Become more sustainable with your heating and cooling settings

Heating can account for more than 40% of your total energy use. Depending on which system you use, controlling your heating can save 5 to 15% of fuel consumption. The key to this is:

  • using your heating system only when required
  • setting your heating system to the minimum acceptable temperature

Implementing this will help you save money and reduce your carbon emissions. It will also help improve comfort for your guests and staff members.

1. The right temperatures for saving money

A good starting point is to know the recommended temperatures for specific areas.

Heating costs rise by about 8% for every 1°C of overheating, so keep checking if temperatures are set at the right level or if you should lower them.
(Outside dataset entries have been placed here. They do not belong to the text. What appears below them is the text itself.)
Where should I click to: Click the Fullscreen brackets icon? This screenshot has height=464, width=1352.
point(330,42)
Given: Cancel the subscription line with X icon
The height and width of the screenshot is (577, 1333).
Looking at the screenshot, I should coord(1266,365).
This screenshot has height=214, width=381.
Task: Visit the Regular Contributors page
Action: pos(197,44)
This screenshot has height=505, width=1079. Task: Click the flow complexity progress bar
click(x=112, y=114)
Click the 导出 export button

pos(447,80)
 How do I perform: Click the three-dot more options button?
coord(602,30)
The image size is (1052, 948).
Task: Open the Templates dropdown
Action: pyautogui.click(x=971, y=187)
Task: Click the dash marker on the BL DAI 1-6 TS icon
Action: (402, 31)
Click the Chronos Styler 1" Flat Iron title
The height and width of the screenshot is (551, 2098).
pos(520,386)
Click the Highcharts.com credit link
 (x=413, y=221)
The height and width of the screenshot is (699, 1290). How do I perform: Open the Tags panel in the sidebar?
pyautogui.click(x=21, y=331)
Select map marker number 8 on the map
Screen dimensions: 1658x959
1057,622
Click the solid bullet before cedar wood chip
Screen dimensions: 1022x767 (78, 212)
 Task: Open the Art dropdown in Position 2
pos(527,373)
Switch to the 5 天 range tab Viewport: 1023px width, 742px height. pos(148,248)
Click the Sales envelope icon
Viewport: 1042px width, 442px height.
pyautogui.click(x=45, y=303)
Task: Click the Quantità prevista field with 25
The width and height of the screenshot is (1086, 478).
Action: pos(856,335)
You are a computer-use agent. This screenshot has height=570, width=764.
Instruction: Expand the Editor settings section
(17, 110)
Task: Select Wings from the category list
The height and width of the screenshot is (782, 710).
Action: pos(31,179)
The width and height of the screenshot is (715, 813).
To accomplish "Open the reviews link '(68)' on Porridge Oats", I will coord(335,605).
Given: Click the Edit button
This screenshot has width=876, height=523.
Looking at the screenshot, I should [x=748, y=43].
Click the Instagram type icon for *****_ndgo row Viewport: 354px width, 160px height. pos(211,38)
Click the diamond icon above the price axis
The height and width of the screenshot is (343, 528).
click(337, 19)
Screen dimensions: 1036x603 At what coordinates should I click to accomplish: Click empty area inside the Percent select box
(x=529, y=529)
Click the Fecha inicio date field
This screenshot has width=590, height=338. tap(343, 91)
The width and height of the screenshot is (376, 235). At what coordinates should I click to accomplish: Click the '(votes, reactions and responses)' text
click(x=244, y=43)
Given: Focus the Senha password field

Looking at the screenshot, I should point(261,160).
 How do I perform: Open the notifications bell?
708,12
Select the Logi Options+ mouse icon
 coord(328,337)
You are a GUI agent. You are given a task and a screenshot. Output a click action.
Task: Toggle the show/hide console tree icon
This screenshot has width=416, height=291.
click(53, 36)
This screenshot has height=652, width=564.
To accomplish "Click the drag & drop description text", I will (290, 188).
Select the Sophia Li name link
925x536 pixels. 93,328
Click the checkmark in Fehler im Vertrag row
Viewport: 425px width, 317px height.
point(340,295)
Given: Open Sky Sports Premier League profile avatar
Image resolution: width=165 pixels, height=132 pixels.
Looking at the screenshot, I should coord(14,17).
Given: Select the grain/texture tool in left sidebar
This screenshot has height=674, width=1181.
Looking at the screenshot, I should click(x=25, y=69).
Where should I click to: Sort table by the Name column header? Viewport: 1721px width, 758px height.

For accommodation providers specifically, we would recommend:

  • 21°C for lounges and bathrooms
  • 16°C to 18°C for corridors
  • 16°C for bedrooms (as most people prefer a cooler temperature to sleep)
  • 19°C to 21°C for bedrooms that double as a living space

2. Types of temperature controls on offer

To help you get started, we set out three kinds of temperature controls that you could use to regulate the temperature inside your building.

When using any of these thermostats, it's useful to keep in mind that turning a thermostat up to maximum won't heat a room faster. The temperature will always increase at the same rate.

In other words, you'll only waste energy and make any room too hot if you won't flip the thermostat back to the preferred temperature in time.

  • Thermostatic radiator valves

    A thermostatic radiator valve is a control valve with an air temperature sensor. It controls the heat output from a radiator by adjusting water flow to provide the correct level of localised heating.

    It is important to check settings regularly to maintain optimum comfort. You should mount a thermostatic radiator valve horizontally on a radiator. This way, they can measure and maintain the correct temperature.

  • Wall thermostats

    Wall or room thermostats control heating systems rather than individual radiators. When they reach the specified temperature the thermostat switches the boiler and / or pump off.

    The location of thermostats is important. You shouldn't place thermostats near draughts or heat sources such as:

    • sunlight
    • radiators
    • office equipment, such as computers

    These create a false local temperature and can result in the heating system over or underheating.

  • Time control

    Set correctly, time controls ensure that a heating system is only on when you need it. A programmable timer can help to automate your heating. A typical time setting for a bed and breakfast would be:

    • on 7.30am and off 10.30am
    • on 5pm and off 10pm

    Regularly review the settings on your timers they're optimised for seasonal changes.

    Timers with a half hour, one hour or two hour boost function can increase efficiency when fitted to an element that heats up, such as electric towel rails.

    Poorly maintained controls gradually deteriorate. This affects comfort and energy efficiency levels. Many systems function inefficiently because someone made a quick adjustment and forgot to set it back again.